You see, my learning continued when I arrived in Boone, North Carolina, and accepted the challenge of my current role. Admittedly, I was extremely naive in my thinking that the global water crisis would be resolved by raising as much money as possible and digging as many wells as possible to provide basic water access to people around the world. The problem is, for the majority of people, even those in the water crisis industry, this is still the prevailing thought process. 

In my experience, I have found this thinking to be untrue. I spent the first years of my time at W|W traveling the world in an attempt to fully understand what was going in the context of water and who was being affected by the lack of this resource. The conclusions that I came to remain profound to me even today. The fact is, water is the basic commonality, but the dynamic nature of the global water crisis looks different everywhere. For instance, the countries we work with in Africa are faced with the challenge of finding enough water. While in places like the Amazon jungle, water is everywhere. But, even so, there is nearly no safe water to drink anywhere. Thus, although we are fundamentally addressing the global water crisis in both places, the resources, methods, impact on culture and families, and solutions, are profoundly different. Although lessons from one area of the world can benefit populations in another, it also quickly became apparent, we must be equally dynamic in our teamwork, our thinking, and the methods by which we address local challenges.

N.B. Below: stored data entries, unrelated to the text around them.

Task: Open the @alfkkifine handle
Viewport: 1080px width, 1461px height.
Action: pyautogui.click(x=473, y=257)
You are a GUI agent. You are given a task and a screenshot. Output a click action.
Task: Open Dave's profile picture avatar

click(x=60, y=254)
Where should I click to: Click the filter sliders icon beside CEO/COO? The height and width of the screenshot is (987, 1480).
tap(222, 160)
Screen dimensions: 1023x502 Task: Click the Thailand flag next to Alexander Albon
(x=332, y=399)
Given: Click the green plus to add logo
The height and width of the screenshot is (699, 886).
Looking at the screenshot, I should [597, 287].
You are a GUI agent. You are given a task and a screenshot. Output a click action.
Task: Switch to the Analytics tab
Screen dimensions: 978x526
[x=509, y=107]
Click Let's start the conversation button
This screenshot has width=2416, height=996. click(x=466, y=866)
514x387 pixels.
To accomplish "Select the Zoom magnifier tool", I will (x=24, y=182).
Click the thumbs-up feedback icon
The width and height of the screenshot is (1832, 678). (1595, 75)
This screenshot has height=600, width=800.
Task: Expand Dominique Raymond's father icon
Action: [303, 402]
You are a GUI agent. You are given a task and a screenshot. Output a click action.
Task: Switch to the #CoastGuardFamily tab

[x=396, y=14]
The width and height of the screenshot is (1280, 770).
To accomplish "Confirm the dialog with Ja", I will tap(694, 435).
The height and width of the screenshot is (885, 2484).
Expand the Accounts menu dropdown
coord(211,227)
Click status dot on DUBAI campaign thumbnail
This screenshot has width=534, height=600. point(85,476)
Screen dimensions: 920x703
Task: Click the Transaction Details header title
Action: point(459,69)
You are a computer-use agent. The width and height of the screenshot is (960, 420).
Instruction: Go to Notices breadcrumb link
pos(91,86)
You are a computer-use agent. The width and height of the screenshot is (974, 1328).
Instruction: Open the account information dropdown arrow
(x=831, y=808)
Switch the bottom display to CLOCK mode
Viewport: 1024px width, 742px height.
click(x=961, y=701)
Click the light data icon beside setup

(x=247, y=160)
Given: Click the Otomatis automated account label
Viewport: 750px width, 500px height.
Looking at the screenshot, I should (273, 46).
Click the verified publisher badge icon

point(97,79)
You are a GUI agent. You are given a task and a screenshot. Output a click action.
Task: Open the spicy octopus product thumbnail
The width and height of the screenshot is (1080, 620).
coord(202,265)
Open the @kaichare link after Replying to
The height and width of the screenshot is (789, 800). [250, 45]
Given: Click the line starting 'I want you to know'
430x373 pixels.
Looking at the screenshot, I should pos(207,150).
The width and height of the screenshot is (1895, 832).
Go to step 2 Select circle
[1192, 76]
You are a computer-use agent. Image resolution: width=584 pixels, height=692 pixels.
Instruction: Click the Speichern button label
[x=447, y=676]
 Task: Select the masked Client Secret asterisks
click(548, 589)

So, what’s the point of all of this? The fact is, the global water crisis is just that, a global problem. But beyond that, it is a HUMAN problem. I have traveled through hundreds of cities, towns, and villages around the world, spent extensive time in people’s homes, and have built lifelong relationships. Through this, I have come to fully understand that the global water crisis needs to be solved as quickly as possible for billions of people, but it can only truly be solved on a deeply personal and personalized level.

The work does not end when the well is dug, rather, this is when the work begins. If we want to make a true impact and see the next generation grow and thrive without struggling to gain this basic resource, we must be willing to go further. We must be willing to try together, fail together, succeed together, and learn together, while recognizing the dignity of each and every person involved.  We must transcend our differences, use the diversity of all of our experiences, and come together in relationship to overcome things that affect us all, known or unknown. Even though we readily refer to this problem as the “Global Water Crisis”, it is truly a neighbor/mother/father/brother/sister/daughter/son/friend crisis, thus a “HUMAN Water Crisis”, and needs to be addressed and treated as such.